● **Action item**: For the listing below, return the line containing "Given: Open the ruler measure tool", the line containing "Select the Move", and all lines in between, exactly as written and nothing else.

● **Data extract**:
↓

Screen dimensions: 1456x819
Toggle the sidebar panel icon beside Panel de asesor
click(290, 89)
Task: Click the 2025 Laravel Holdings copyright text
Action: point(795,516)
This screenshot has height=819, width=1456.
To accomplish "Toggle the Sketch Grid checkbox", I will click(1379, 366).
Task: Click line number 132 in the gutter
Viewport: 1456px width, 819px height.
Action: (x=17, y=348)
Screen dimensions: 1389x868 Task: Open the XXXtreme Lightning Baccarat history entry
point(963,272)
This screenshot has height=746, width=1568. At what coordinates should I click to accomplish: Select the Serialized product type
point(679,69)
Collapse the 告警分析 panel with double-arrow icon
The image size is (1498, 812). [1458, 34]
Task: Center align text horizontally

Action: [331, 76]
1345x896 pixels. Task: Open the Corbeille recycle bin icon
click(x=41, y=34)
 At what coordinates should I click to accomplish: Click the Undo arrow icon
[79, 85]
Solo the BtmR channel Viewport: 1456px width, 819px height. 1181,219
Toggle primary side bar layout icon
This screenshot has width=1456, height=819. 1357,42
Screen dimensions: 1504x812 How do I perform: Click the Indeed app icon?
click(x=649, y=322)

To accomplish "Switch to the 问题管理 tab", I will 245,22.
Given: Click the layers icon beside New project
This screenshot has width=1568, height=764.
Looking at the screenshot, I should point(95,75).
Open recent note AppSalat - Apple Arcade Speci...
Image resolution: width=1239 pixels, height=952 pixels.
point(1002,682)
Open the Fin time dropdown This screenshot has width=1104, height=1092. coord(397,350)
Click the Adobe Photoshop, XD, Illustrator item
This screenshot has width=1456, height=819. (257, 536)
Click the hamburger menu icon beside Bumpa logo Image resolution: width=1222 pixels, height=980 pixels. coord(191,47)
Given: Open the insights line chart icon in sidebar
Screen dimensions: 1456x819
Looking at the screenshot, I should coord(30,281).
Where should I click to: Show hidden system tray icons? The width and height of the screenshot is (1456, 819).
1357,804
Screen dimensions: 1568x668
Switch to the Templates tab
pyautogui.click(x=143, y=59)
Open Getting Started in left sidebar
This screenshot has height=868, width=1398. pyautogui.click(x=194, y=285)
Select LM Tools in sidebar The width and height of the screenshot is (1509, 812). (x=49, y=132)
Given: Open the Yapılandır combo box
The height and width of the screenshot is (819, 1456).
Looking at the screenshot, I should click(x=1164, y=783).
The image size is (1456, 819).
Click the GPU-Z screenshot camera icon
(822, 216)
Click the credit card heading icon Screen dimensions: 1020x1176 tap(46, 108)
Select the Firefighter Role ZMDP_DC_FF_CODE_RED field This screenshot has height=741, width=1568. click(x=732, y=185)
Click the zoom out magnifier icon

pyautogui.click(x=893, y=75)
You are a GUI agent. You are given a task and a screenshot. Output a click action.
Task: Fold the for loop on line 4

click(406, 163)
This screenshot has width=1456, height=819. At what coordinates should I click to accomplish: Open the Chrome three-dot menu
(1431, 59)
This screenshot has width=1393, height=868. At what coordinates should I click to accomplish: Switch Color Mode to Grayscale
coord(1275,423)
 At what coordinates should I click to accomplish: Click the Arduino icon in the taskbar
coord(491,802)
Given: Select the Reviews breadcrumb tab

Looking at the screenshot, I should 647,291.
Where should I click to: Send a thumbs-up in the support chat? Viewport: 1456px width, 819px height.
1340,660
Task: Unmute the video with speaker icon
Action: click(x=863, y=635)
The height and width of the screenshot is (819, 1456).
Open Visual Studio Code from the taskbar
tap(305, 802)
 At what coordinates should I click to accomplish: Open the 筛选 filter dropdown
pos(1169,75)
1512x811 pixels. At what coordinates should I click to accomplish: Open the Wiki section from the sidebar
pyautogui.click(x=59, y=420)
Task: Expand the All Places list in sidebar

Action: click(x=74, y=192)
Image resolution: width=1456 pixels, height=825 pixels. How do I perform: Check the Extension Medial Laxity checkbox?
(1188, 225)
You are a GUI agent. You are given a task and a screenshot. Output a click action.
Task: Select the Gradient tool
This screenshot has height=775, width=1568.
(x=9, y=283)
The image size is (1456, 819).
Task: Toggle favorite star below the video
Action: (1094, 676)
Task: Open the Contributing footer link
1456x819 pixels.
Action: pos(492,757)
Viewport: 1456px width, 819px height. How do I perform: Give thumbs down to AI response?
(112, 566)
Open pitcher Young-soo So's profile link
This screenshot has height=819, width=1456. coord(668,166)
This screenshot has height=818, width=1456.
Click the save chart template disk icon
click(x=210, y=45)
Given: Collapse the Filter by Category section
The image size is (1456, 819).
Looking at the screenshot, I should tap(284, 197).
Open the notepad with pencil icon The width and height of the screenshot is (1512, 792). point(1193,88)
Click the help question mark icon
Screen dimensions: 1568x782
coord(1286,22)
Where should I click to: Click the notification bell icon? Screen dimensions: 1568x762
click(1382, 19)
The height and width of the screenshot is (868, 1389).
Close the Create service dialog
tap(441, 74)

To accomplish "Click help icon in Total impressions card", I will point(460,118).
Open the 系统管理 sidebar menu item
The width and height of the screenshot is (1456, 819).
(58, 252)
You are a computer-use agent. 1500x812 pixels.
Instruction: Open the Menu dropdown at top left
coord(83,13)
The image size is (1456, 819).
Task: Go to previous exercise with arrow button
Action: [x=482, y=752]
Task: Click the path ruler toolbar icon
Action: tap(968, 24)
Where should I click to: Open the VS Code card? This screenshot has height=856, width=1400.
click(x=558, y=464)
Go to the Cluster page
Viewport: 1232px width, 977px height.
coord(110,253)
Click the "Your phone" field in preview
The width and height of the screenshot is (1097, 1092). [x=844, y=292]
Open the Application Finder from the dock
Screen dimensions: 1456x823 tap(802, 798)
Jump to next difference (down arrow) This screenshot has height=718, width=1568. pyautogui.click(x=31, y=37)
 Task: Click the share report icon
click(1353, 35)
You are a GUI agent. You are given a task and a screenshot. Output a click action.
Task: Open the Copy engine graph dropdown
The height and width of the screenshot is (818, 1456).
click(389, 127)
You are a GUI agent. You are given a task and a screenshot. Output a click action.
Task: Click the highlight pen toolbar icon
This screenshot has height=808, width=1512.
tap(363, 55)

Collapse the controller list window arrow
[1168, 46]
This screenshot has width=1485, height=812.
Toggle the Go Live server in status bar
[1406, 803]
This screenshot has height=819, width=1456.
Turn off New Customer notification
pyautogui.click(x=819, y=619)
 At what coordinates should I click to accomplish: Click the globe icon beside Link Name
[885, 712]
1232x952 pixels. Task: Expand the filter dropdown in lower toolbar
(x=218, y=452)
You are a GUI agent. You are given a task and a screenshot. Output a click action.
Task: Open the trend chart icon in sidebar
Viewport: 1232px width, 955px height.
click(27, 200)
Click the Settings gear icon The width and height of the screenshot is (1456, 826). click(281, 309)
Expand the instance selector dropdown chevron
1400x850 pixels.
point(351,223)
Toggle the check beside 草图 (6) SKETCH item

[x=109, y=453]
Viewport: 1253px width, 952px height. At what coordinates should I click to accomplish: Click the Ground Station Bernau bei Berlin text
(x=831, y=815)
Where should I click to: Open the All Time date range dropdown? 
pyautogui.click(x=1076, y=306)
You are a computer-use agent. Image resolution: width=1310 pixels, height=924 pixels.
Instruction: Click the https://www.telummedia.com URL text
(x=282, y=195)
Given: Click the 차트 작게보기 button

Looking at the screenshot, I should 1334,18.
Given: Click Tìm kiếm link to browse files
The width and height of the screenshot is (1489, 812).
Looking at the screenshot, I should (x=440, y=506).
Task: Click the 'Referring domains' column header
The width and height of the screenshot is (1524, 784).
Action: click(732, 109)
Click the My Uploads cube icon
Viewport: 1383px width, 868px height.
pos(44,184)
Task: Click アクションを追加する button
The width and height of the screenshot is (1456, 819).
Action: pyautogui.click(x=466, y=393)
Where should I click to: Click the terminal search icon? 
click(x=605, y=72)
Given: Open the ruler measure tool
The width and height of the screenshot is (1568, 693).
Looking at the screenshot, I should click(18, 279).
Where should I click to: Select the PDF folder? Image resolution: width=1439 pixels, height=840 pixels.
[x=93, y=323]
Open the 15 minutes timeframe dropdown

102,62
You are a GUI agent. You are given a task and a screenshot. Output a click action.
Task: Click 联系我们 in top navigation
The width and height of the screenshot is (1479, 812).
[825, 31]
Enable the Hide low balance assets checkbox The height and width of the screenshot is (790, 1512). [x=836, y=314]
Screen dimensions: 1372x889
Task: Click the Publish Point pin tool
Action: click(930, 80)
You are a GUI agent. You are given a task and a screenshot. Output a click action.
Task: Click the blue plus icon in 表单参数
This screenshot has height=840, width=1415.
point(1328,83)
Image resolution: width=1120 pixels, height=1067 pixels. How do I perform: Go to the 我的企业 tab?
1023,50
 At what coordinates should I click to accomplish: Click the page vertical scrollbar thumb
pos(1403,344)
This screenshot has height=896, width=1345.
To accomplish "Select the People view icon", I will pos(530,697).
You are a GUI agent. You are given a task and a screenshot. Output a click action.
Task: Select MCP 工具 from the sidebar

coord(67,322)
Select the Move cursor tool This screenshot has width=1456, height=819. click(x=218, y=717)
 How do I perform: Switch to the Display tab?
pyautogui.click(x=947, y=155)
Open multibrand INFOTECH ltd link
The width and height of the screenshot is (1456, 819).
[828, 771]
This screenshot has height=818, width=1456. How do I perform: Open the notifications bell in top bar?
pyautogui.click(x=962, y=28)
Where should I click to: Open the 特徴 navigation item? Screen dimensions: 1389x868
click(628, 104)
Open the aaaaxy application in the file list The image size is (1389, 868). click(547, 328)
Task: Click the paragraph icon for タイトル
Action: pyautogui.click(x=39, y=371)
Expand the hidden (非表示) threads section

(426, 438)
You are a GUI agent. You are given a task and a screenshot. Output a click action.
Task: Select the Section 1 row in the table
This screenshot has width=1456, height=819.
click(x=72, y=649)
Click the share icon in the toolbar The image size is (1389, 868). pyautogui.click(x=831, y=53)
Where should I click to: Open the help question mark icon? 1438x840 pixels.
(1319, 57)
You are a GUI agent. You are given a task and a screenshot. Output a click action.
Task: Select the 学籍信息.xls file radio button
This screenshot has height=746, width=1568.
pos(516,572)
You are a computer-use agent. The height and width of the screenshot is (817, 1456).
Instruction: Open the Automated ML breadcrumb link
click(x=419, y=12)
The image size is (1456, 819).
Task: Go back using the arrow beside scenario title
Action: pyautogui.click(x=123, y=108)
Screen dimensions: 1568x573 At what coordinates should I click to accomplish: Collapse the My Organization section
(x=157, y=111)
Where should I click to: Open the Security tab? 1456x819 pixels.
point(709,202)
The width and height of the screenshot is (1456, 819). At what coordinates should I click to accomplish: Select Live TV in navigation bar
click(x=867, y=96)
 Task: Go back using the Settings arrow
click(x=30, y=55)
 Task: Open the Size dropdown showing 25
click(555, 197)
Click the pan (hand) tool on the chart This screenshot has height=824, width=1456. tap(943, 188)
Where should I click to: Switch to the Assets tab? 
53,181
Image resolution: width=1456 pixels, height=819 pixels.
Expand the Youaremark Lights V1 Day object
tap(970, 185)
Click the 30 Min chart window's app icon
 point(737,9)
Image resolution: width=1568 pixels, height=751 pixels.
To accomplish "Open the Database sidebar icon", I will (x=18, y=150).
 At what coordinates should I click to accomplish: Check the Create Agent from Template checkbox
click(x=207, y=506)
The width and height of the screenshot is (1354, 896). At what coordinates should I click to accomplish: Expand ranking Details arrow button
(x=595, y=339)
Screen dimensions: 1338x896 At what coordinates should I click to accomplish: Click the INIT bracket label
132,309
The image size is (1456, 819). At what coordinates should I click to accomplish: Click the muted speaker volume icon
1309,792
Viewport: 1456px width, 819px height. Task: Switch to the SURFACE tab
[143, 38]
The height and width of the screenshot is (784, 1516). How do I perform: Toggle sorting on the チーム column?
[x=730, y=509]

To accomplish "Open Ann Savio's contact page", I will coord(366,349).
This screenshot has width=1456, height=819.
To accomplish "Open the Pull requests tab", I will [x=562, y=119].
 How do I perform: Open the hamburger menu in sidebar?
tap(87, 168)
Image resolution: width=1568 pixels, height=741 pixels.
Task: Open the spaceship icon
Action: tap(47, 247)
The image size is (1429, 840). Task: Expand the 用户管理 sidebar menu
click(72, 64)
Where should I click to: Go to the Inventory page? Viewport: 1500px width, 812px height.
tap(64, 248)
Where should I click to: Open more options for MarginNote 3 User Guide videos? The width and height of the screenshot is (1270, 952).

↑

● **Exercise answer**:
Given: Open the ruler measure tool
The width and height of the screenshot is (1568, 693).
Looking at the screenshot, I should click(18, 279).
Where should I click to: Select the PDF folder? Image resolution: width=1439 pixels, height=840 pixels.
[x=93, y=323]
Open the 15 minutes timeframe dropdown

102,62
You are a GUI agent. You are given a task and a screenshot. Output a click action.
Task: Click 联系我们 in top navigation
The width and height of the screenshot is (1479, 812).
[825, 31]
Enable the Hide low balance assets checkbox The height and width of the screenshot is (790, 1512). [x=836, y=314]
Screen dimensions: 1372x889
Task: Click the Publish Point pin tool
Action: click(930, 80)
You are a GUI agent. You are given a task and a screenshot. Output a click action.
Task: Click the blue plus icon in 表单参数
This screenshot has height=840, width=1415.
point(1328,83)
Image resolution: width=1120 pixels, height=1067 pixels. How do I perform: Go to the 我的企业 tab?
1023,50
 At what coordinates should I click to accomplish: Click the page vertical scrollbar thumb
pos(1403,344)
This screenshot has height=896, width=1345.
To accomplish "Select the People view icon", I will pos(530,697).
You are a GUI agent. You are given a task and a screenshot. Output a click action.
Task: Select MCP 工具 from the sidebar

coord(67,322)
Select the Move cursor tool This screenshot has width=1456, height=819. click(x=218, y=717)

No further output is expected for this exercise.